→ TO DO:
Gather all lines in the entries below that include the word "near".

→ RECORDED INFORMATION:
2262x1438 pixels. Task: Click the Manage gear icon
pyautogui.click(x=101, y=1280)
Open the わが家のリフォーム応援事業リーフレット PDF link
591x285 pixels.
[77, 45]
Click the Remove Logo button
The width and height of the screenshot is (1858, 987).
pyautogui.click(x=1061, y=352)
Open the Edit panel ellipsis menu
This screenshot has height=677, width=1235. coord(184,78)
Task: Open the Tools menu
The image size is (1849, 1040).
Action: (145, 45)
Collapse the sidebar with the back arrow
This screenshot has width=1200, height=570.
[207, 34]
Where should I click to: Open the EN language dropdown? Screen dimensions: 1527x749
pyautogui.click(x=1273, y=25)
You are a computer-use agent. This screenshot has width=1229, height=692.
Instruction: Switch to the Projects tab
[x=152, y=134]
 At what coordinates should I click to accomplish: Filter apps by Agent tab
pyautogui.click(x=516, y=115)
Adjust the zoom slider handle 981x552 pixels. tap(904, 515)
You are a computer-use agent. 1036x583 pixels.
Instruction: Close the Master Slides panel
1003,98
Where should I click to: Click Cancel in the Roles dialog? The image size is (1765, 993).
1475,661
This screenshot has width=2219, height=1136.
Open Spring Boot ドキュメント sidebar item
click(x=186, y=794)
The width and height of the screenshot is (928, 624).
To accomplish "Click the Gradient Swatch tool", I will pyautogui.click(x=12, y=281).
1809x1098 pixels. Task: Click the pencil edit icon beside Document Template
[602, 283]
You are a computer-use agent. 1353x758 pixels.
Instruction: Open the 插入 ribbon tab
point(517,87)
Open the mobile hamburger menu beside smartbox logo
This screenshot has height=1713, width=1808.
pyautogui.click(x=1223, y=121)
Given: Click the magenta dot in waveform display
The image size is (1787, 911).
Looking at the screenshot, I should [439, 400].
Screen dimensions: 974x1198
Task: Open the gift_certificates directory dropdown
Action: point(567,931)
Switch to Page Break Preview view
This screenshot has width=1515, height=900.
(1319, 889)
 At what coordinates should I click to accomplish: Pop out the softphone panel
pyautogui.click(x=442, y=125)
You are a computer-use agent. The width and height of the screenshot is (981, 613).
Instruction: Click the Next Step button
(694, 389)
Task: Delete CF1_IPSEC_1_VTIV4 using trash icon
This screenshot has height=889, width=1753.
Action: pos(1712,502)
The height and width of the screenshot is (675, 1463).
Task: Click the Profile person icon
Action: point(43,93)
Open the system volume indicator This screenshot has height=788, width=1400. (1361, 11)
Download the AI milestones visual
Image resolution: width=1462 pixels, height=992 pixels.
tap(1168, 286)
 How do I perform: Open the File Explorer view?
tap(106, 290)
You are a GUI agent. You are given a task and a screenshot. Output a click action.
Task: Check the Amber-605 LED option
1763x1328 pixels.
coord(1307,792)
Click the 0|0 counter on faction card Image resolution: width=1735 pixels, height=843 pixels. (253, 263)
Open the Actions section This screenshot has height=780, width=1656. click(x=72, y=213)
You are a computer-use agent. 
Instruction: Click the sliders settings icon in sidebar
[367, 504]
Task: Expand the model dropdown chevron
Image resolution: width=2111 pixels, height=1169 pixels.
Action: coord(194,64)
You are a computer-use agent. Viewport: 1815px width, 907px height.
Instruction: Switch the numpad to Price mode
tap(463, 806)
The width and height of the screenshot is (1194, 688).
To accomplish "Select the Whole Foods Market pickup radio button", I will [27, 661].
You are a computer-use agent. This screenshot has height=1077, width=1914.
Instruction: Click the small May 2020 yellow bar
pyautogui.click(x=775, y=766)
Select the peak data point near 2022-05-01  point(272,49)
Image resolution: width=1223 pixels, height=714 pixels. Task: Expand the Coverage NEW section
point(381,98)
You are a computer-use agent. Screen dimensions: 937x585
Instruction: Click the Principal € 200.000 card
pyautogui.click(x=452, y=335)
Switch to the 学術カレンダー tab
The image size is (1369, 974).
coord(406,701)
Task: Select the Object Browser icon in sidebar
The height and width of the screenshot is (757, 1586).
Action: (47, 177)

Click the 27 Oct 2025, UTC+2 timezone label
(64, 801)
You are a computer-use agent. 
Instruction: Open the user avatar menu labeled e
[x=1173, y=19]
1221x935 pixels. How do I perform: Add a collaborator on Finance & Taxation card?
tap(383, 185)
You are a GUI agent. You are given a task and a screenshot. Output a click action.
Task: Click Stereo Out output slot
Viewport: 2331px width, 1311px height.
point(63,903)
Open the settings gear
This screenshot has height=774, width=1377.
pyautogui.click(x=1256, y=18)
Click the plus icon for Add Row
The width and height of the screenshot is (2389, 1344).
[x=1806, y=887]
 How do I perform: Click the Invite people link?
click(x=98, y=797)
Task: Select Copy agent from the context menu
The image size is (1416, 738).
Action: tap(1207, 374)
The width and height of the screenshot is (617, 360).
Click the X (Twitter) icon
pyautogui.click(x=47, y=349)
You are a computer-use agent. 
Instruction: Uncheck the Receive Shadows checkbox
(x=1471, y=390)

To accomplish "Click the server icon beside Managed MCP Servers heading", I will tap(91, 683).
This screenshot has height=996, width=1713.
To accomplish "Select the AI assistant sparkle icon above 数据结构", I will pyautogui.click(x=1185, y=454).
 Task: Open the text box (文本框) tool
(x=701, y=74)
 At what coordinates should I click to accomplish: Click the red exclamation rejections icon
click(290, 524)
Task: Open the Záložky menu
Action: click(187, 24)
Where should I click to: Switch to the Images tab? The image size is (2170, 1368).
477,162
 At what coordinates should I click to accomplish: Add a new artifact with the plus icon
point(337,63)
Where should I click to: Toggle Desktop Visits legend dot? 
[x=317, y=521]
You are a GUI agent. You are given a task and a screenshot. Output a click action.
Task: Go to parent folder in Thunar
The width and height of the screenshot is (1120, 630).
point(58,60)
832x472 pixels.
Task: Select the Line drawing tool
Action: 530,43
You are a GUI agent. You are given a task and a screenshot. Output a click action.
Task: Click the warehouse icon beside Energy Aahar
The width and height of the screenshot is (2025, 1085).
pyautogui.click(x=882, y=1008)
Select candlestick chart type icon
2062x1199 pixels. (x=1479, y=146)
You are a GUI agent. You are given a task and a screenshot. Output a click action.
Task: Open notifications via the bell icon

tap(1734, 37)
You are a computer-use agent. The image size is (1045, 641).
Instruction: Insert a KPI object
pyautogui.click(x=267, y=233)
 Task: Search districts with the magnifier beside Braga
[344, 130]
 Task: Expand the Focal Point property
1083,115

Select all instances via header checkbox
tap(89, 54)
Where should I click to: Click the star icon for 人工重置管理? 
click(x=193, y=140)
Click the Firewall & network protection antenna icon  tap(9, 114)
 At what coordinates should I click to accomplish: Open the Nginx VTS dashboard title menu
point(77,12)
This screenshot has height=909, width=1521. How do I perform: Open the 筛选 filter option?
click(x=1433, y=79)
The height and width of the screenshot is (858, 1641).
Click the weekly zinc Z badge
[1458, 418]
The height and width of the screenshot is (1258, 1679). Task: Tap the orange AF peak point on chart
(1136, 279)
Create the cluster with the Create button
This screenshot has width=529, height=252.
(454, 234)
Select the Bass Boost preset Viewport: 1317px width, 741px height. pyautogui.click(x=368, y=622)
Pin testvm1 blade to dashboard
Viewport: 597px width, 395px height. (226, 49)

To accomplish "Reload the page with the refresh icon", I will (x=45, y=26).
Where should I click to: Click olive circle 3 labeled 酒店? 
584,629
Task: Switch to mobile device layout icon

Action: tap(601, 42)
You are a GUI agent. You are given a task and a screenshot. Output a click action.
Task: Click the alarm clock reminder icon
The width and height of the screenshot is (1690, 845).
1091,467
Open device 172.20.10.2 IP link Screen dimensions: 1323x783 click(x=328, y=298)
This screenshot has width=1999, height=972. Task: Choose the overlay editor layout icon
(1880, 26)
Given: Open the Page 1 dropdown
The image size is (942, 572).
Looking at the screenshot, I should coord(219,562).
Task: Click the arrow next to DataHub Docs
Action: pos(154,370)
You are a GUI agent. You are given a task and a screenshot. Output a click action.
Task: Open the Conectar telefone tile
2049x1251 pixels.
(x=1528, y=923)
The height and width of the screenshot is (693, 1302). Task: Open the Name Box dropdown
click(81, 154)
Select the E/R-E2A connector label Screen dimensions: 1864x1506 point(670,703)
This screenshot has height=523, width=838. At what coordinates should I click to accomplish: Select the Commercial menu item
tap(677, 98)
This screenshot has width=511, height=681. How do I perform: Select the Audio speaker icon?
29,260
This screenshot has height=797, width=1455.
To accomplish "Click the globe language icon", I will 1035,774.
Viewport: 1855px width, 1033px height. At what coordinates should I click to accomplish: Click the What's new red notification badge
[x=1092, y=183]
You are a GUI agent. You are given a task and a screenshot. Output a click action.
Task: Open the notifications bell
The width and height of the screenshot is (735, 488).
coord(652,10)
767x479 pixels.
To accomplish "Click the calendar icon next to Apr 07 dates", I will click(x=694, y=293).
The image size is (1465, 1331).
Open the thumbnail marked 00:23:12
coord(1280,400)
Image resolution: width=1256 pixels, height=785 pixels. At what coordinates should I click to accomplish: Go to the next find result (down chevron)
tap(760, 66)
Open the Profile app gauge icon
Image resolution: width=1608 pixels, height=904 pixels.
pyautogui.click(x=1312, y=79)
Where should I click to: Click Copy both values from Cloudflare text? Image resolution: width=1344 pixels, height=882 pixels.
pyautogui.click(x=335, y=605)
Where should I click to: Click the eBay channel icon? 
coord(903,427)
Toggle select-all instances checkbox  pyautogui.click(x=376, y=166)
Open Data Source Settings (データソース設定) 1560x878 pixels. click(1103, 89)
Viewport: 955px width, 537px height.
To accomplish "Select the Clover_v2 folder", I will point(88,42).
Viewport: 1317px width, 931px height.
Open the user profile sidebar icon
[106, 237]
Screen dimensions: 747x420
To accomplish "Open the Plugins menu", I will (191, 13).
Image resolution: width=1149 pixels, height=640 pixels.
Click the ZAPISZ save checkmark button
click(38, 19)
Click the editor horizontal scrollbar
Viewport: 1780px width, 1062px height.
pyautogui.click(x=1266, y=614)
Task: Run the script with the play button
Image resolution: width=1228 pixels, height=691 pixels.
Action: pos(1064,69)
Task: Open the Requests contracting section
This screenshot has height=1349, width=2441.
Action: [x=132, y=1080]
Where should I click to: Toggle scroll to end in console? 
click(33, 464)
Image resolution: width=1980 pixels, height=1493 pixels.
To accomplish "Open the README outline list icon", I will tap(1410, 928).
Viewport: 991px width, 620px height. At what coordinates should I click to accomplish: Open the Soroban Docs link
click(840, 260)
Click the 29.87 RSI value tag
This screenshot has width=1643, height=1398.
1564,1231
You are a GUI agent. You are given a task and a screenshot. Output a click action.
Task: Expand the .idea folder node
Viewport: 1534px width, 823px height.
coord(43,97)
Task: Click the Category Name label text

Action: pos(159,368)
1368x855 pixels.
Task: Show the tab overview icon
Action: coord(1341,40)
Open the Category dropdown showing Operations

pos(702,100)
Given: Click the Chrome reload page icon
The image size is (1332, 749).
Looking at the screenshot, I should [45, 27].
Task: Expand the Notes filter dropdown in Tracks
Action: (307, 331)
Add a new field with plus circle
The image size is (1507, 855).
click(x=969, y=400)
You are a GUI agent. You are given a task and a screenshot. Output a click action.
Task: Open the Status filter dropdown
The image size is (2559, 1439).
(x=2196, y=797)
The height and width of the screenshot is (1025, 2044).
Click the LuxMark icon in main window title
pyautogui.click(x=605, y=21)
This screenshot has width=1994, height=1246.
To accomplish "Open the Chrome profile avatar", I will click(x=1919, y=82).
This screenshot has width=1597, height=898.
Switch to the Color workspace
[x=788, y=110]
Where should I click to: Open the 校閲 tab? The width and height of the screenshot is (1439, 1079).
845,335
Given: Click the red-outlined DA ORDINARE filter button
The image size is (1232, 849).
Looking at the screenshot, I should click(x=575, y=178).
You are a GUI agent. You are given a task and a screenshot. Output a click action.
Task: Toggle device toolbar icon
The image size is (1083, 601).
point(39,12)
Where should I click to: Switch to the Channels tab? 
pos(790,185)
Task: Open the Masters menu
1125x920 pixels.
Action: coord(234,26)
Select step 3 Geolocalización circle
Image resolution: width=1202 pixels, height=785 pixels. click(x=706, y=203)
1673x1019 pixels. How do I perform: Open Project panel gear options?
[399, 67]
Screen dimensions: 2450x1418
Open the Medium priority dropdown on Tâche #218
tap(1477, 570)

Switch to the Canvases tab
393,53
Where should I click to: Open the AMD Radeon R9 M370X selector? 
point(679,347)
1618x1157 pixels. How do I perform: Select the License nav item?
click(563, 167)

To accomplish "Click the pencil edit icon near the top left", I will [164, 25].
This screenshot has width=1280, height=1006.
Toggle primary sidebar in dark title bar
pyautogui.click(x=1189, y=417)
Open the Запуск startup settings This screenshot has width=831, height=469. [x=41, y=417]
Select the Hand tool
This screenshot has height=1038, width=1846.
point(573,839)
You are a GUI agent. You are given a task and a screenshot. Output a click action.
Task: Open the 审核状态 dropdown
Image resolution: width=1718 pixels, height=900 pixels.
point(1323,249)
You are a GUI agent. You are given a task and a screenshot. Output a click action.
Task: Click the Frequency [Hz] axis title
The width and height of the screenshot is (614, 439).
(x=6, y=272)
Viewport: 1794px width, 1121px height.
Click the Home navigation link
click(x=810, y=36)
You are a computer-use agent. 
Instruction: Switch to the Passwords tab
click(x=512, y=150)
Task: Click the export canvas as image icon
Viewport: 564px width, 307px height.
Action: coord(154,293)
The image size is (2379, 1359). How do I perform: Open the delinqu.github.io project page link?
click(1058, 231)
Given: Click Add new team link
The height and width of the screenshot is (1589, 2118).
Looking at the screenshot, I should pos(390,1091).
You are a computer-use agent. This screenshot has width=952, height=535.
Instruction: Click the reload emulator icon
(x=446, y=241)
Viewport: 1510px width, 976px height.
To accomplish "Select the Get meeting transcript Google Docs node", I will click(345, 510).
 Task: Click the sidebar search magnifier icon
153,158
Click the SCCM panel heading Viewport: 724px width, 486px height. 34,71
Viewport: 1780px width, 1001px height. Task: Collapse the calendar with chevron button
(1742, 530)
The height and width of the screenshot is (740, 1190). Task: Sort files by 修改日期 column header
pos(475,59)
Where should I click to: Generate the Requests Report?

→ TASK RESPONSE:
Select the peak data point near 2022-05-01  point(272,49)
To accomplish "Click the pencil edit icon near the top left", I will [164, 25].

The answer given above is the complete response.